Institute of Materials Simulation
Website of the Institute of Materials Simulation
Wednesday, 21. January 2015, 17:00
WW8, Raum 2.018, Dr.-Mack-Str. 77, Fürth
Propagation of activity in the brain occurs through dynamic processes that require a high degree of signal integration. In nature, such dynamic protocols are normally associated with pattern formation, metastability and discontinuous phase transitions. This observation contrasts with the experimental evidence of critical phenomena in brain activity, which on the other hand would imply that the brain sits constantly at criticality, in the vicinity of a continuous phase transition.

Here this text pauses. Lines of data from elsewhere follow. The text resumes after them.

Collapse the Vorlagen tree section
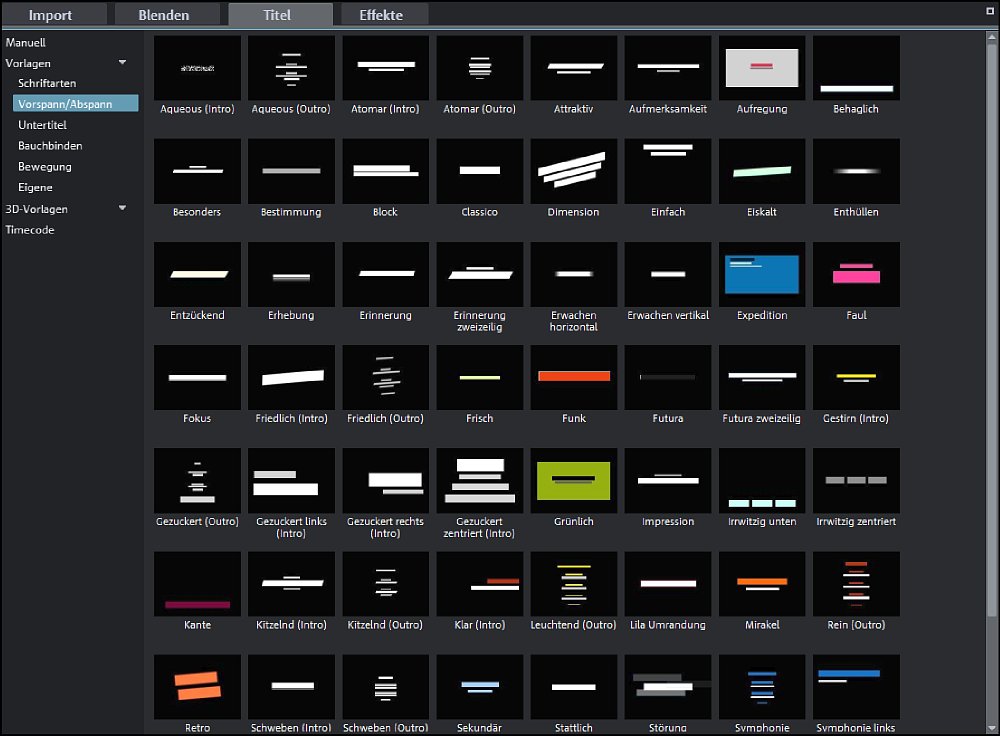click(x=123, y=63)
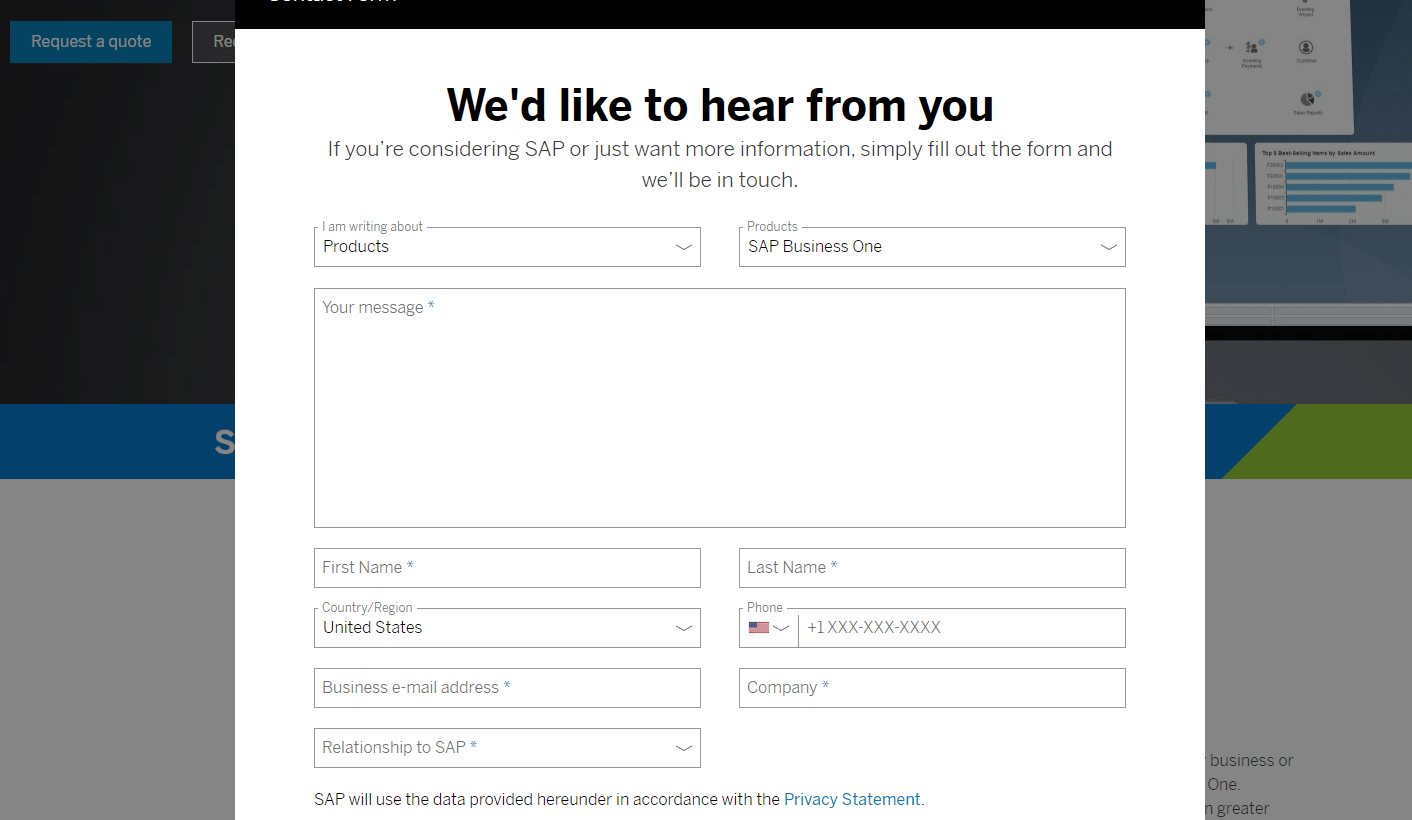
Task: Click inside the "Your message" text area
Action: (x=719, y=400)
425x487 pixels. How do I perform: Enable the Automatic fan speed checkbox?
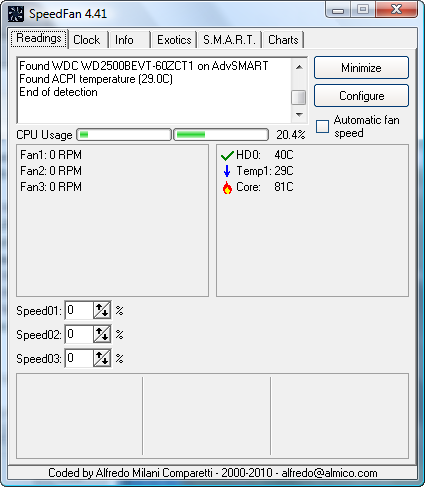pos(322,127)
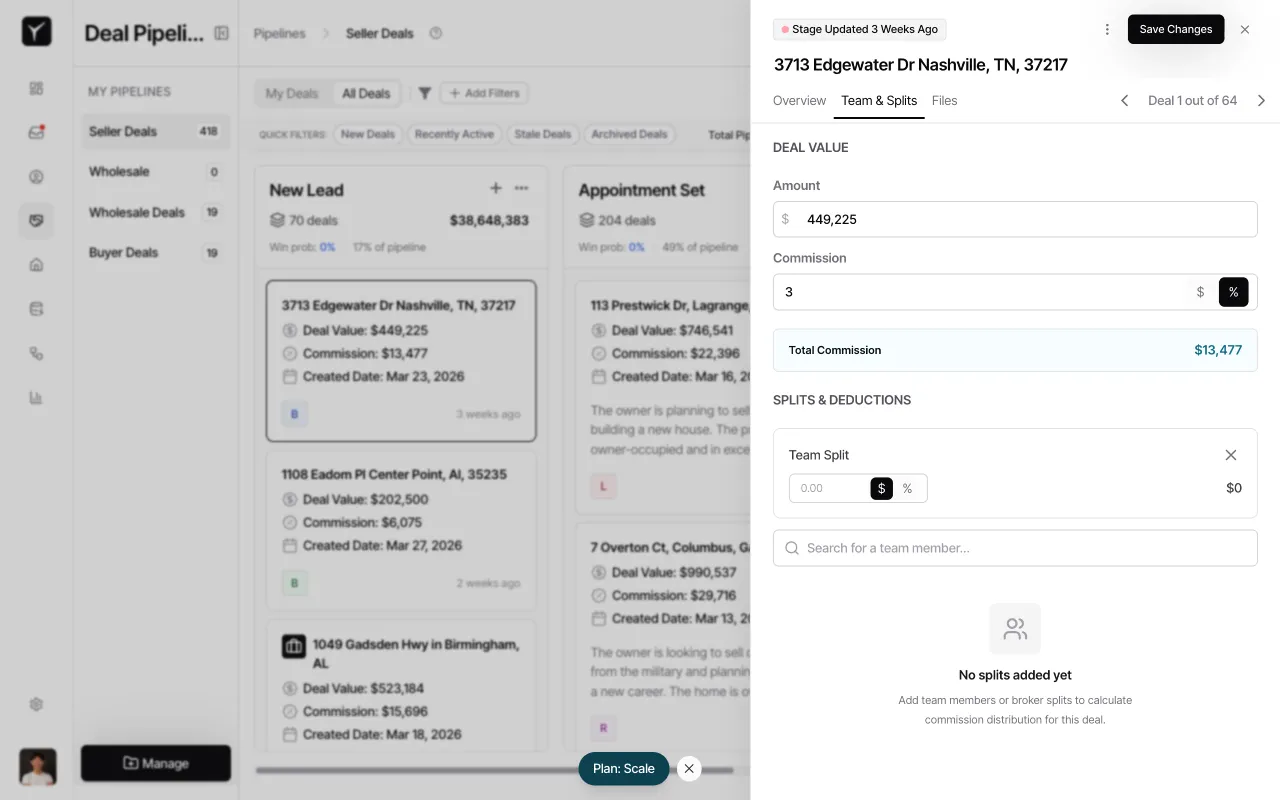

I will show that, being the brain connectivity network finite- (low-) dimensional, there exist a threshold value of the dimension below which disorder always turns discontinuous phase transitions in continuous ones, allowing the brain to access the functional benefits of criticality (enhanced susceptibility, system-wide correlations and so on) [1].
A well known result in equilibrium thermodynamics is that, in systems of dimension 2 or less, bond disorder effectively rounds discontinuous phase transitions into continuous ones. Our numerical results suggest that this phenomenon can be extended to brain dynamics and non-equilibrium phenomena in general. Such results may be relevant for problems of materials science, in which dynamics are sometimes confined to low-dimensional activity patterns (such as shear bands or cracks).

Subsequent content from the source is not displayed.